A confusão teve início quando o presidente do PSDB do Acre tentou impedir que ela comparecesse à votação. “Não faz sentido uma bolsonarista querer vir tumultuar nossa festa democrática. Tentei na direção impedir que ela votasse”, afirmou.

Prévias

Três candidatos disputam a vaga para concorrer ao Palácio do Planalto pelo PSDB: o governador de São Paulo, João Doria; o governador do Rio Grande do Sul, Eduardo Leite; e o ex-prefeito de Manaus, Arthur Virgílio Neto.

Ao todo, quase 45 mil filiados devem votar neste domingo, 3,4% do total de membros.

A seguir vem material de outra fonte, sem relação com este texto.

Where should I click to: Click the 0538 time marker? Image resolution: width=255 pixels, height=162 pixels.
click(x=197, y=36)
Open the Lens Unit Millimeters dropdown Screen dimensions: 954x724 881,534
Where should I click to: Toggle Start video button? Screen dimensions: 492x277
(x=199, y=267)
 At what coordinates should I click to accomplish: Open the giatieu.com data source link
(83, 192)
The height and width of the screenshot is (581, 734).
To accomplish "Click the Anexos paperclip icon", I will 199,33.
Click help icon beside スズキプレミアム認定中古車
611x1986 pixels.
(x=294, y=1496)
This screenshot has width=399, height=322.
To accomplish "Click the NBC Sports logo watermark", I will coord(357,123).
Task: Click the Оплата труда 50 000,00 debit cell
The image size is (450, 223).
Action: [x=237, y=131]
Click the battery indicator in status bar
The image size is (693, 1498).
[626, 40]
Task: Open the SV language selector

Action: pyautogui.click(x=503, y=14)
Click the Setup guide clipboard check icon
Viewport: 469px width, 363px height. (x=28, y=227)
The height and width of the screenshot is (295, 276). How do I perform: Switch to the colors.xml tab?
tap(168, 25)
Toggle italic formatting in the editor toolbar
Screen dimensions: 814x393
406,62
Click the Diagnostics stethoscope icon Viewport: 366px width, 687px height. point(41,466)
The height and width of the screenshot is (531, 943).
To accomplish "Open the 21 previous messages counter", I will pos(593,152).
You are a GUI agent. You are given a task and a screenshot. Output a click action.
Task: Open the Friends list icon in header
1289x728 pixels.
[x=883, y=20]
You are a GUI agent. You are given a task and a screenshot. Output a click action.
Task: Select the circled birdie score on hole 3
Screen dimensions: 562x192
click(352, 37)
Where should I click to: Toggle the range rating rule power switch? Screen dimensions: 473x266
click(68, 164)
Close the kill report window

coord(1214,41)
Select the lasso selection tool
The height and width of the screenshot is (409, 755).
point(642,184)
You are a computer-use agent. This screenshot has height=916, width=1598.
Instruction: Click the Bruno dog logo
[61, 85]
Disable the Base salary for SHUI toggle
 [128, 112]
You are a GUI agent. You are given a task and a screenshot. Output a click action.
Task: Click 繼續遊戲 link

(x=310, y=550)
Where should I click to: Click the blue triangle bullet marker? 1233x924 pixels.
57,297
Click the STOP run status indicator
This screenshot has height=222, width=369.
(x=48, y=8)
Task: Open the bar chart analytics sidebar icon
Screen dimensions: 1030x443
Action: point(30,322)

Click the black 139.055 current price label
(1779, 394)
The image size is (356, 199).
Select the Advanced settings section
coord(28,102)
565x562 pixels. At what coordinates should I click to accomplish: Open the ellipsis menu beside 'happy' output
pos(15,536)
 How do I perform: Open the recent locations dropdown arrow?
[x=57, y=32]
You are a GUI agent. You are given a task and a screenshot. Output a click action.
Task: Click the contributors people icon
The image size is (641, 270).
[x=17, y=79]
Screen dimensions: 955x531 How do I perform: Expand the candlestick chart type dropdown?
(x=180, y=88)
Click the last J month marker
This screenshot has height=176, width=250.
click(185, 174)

Cerca de 90% dos filiados com mandato também devem registrar sua preferência.

Sob suspeita de fraude, o PSDB desenvolveu um aplicativo para que filiados sem mandato e vereadores possam escolher seus candidatos.

O resultado das prévias deve ser conhecido no início da noite de hoje. Caso ninguém consiga a maioria, haverá um segundo turno no dia 28 deste mês com os dois mais bem colocados.

Este período de prévias deu mais exposição ao partido na imprensa e tem sido marcado pelas críticas entre Doria e Leite, que são os favoritos; Arthur Virgílio corre por fora.

Em entrevista ao jornal O Globo na semana passada, o presidente do PSDB, Bruno Araújo, não descartou a possibilidade de se aliar a outros partidos: “Todas as composições que estejam distantes do Lula e do Bolsonaro serão objeto de abordagem e conciliação a partir de domingo”.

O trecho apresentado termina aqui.